(Stored data entries)
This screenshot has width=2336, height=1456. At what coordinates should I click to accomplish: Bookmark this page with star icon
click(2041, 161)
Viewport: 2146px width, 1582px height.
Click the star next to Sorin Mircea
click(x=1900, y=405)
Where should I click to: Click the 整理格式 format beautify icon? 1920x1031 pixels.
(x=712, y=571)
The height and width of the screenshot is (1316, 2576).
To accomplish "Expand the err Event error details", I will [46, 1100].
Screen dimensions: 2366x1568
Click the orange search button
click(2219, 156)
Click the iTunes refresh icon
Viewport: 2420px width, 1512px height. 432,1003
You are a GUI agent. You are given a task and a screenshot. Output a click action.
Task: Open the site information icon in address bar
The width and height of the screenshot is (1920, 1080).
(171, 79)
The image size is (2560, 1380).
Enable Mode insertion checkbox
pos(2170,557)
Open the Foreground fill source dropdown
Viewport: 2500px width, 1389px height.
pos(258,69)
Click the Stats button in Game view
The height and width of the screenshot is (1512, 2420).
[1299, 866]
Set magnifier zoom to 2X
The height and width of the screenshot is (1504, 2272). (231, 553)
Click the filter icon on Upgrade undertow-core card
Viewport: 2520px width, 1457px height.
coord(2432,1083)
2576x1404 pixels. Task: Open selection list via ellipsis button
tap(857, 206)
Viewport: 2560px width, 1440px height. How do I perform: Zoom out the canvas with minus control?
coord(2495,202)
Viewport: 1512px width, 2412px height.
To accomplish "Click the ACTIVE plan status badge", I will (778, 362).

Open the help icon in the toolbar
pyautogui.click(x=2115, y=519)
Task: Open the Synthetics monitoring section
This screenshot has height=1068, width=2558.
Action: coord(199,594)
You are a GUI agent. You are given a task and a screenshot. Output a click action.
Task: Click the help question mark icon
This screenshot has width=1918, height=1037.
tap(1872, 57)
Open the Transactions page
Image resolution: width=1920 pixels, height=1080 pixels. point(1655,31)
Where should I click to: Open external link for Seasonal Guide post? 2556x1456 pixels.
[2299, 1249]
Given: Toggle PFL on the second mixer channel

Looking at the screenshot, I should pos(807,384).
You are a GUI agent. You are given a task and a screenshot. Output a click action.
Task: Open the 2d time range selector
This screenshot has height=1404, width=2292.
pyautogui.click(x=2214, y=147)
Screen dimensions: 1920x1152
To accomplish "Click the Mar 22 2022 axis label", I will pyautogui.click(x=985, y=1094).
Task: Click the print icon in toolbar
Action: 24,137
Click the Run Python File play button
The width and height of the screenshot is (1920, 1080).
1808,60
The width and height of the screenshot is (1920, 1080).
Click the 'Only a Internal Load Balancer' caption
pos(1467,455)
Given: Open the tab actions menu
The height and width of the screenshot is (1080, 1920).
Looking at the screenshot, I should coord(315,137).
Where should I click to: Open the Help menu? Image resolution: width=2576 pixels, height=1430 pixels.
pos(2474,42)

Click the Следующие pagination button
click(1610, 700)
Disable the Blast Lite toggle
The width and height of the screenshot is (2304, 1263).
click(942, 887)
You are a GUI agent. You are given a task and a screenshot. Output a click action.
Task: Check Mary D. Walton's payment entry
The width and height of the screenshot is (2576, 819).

◆ WORK TO COMPLETE ◆
Line by line, please copy the records above exactly.

◆ SOLUTION FOR THIS TASK ◆
This screenshot has width=2336, height=1456. At what coordinates should I click to accomplish: Bookmark this page with star icon
click(2041, 161)
Viewport: 2146px width, 1582px height.
Click the star next to Sorin Mircea
click(x=1900, y=405)
Where should I click to: Click the 整理格式 format beautify icon? 1920x1031 pixels.
(x=712, y=571)
The height and width of the screenshot is (1316, 2576).
To accomplish "Expand the err Event error details", I will [46, 1100].
Screen dimensions: 2366x1568
Click the orange search button
click(2219, 156)
Click the iTunes refresh icon
Viewport: 2420px width, 1512px height. 432,1003
You are a GUI agent. You are given a task and a screenshot. Output a click action.
Task: Open the site information icon in address bar
The width and height of the screenshot is (1920, 1080).
(171, 79)
The image size is (2560, 1380).
Enable Mode insertion checkbox
pos(2170,557)
Open the Foreground fill source dropdown
Viewport: 2500px width, 1389px height.
pos(258,69)
Click the Stats button in Game view
The height and width of the screenshot is (1512, 2420).
[1299, 866]
Set magnifier zoom to 2X
The height and width of the screenshot is (1504, 2272). (231, 553)
Click the filter icon on Upgrade undertow-core card
Viewport: 2520px width, 1457px height.
coord(2432,1083)
2576x1404 pixels. Task: Open selection list via ellipsis button
tap(857, 206)
Viewport: 2560px width, 1440px height. How do I perform: Zoom out the canvas with minus control?
coord(2495,202)
Viewport: 1512px width, 2412px height.
To accomplish "Click the ACTIVE plan status badge", I will (778, 362).

Open the help icon in the toolbar
pyautogui.click(x=2115, y=519)
Task: Open the Synthetics monitoring section
This screenshot has height=1068, width=2558.
Action: coord(199,594)
You are a GUI agent. You are given a task and a screenshot. Output a click action.
Task: Click the help question mark icon
This screenshot has width=1918, height=1037.
tap(1872, 57)
Open the Transactions page
Image resolution: width=1920 pixels, height=1080 pixels. point(1655,31)
Where should I click to: Open external link for Seasonal Guide post? 2556x1456 pixels.
[2299, 1249]
Given: Toggle PFL on the second mixer channel

Looking at the screenshot, I should pos(807,384).
You are a GUI agent. You are given a task and a screenshot. Output a click action.
Task: Open the 2d time range selector
This screenshot has height=1404, width=2292.
pyautogui.click(x=2214, y=147)
Screen dimensions: 1920x1152
To accomplish "Click the Mar 22 2022 axis label", I will pyautogui.click(x=985, y=1094).
Task: Click the print icon in toolbar
Action: 24,137
Click the Run Python File play button
The width and height of the screenshot is (1920, 1080).
1808,60
The width and height of the screenshot is (1920, 1080).
Click the 'Only a Internal Load Balancer' caption
pos(1467,455)
Given: Open the tab actions menu
The height and width of the screenshot is (1080, 1920).
Looking at the screenshot, I should coord(315,137).
Where should I click to: Open the Help menu? Image resolution: width=2576 pixels, height=1430 pixels.
pos(2474,42)

Click the Следующие pagination button
click(1610, 700)
Disable the Blast Lite toggle
The width and height of the screenshot is (2304, 1263).
click(942, 887)
You are a GUI agent. You are given a task and a screenshot. Output a click action.
Task: Check Mary D. Walton's payment entry
The width and height of the screenshot is (2576, 819).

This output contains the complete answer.